• **Stored data**
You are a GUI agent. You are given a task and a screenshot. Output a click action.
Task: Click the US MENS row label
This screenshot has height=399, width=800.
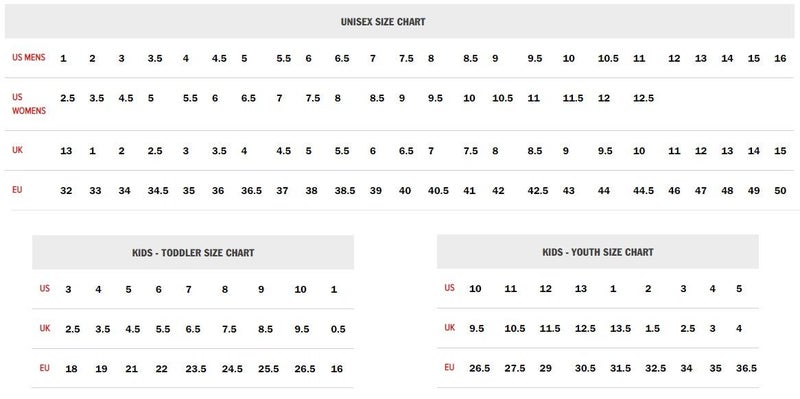click(x=29, y=58)
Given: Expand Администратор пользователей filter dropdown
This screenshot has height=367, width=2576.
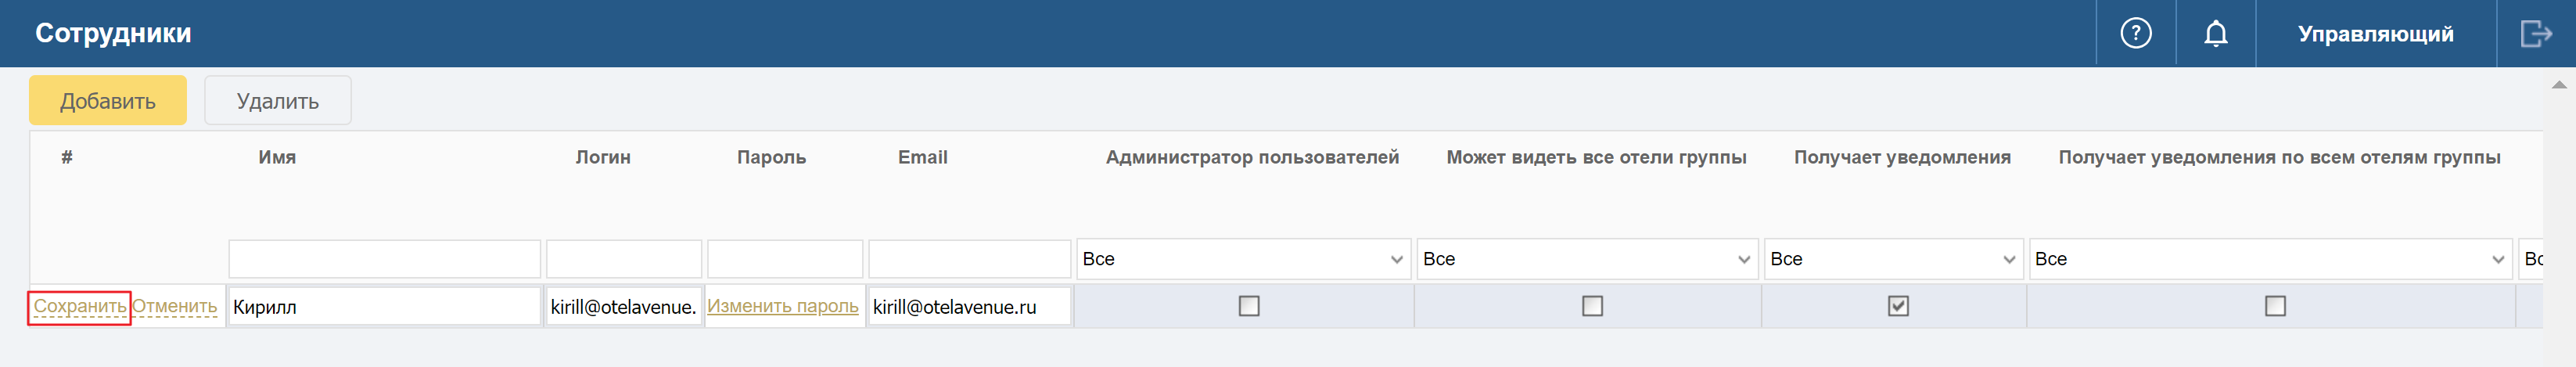Looking at the screenshot, I should [x=1243, y=259].
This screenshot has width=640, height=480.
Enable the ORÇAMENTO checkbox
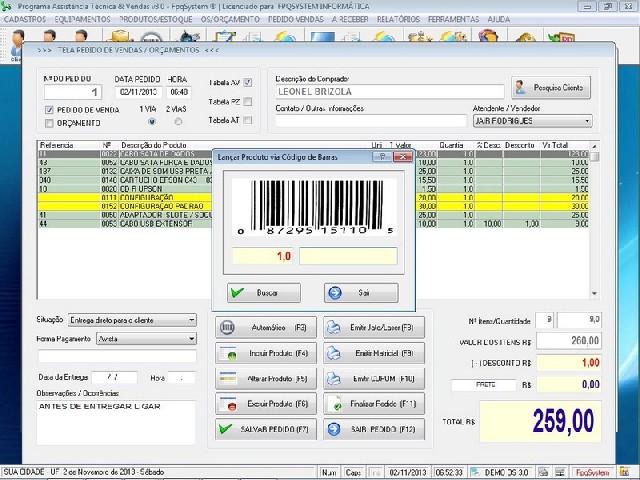click(x=50, y=123)
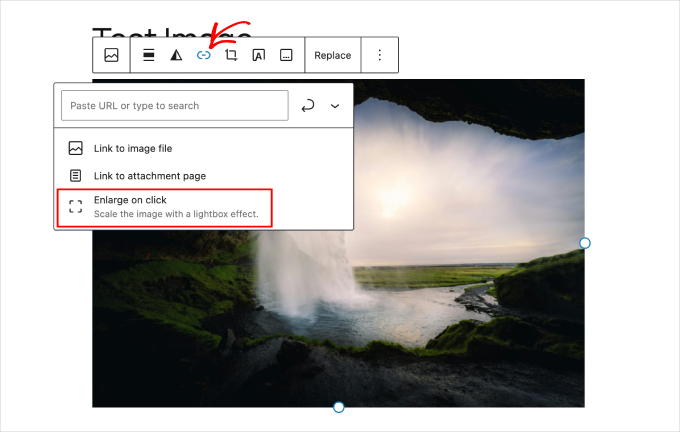Viewport: 680px width, 432px height.
Task: Select the Crop tool
Action: [231, 56]
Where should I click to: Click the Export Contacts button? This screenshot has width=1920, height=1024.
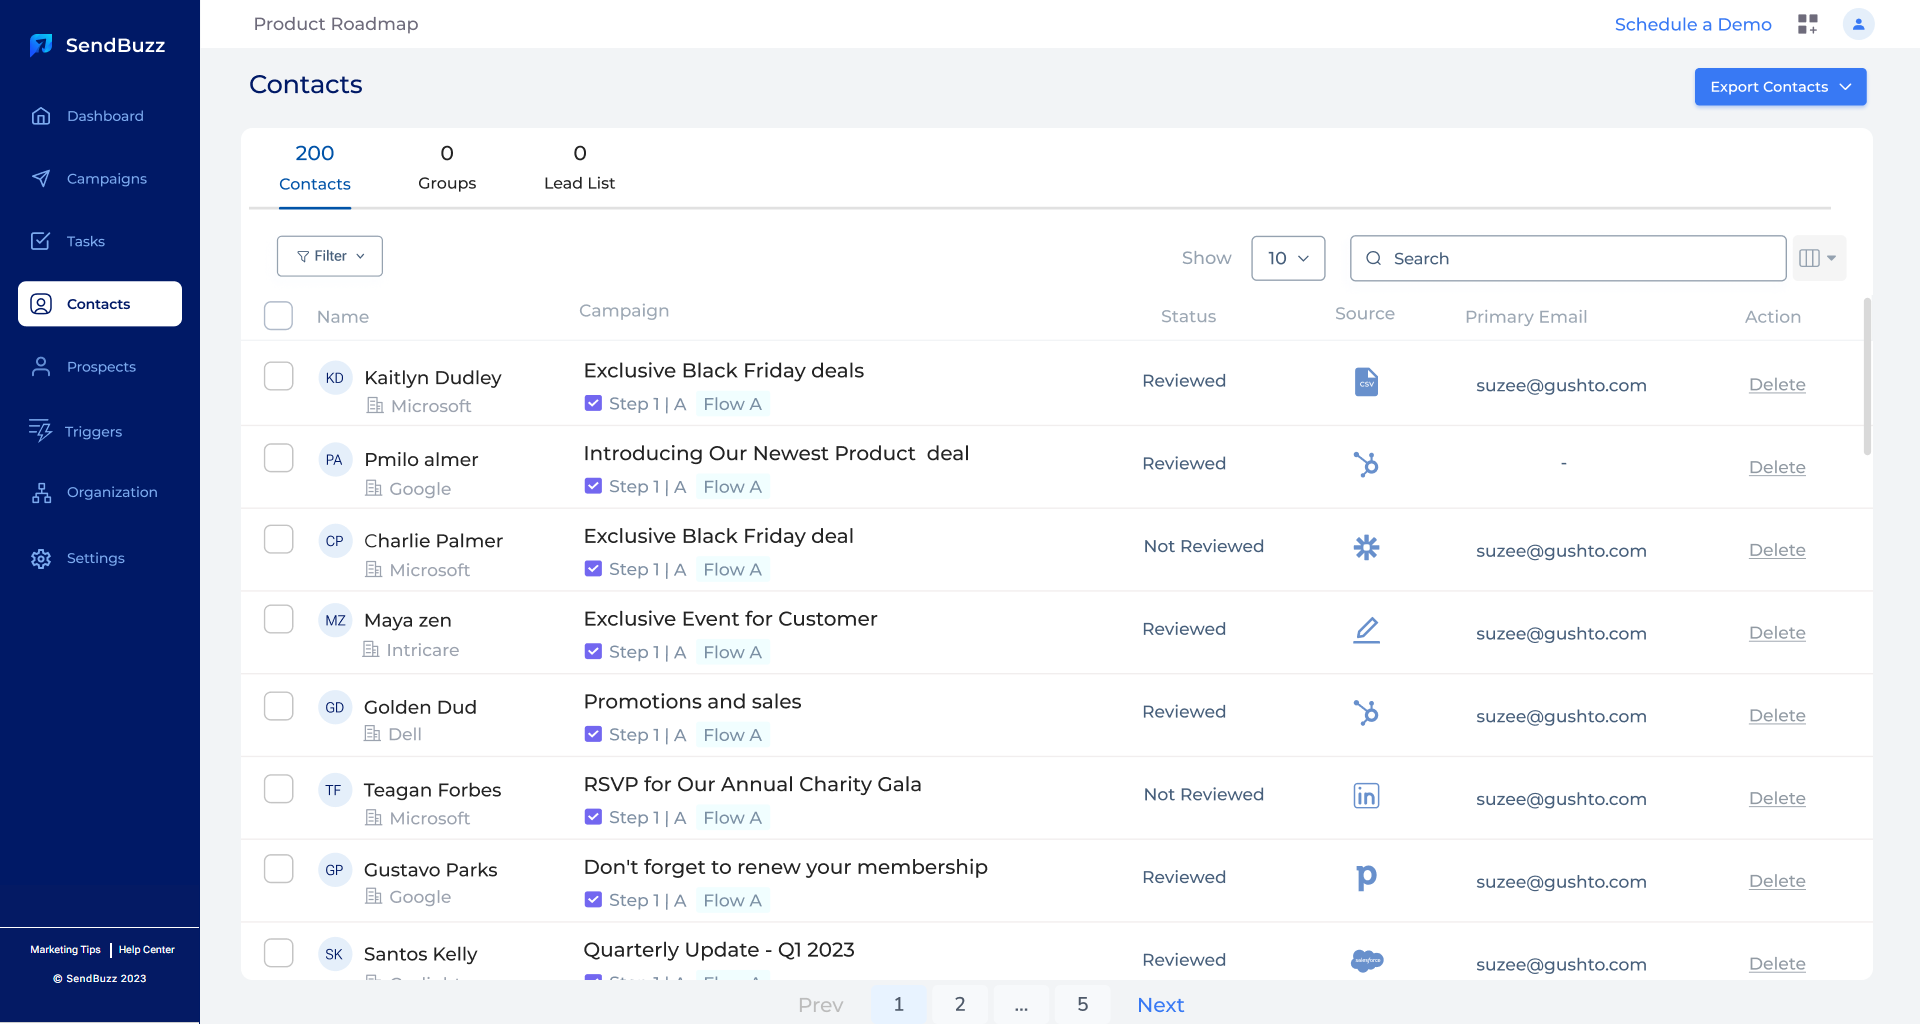[x=1779, y=87]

• **Your instructions**
With the pictures removed, copy the data above word for word.

• **The completed task**
You are a GUI agent. You are given a task and a screenshot. Output a click action.
Task: Click the US MENS row label
This screenshot has height=399, width=800.
click(x=29, y=58)
Given: Expand Администратор пользователей filter dropdown
This screenshot has height=367, width=2576.
Looking at the screenshot, I should [x=1243, y=259].
This screenshot has width=640, height=480.
Enable the ORÇAMENTO checkbox
click(x=50, y=123)
Viewport: 680px width, 432px height.
Task: Select the Crop tool
Action: [231, 56]
Where should I click to: Click the Export Contacts button? This screenshot has width=1920, height=1024.
[x=1779, y=87]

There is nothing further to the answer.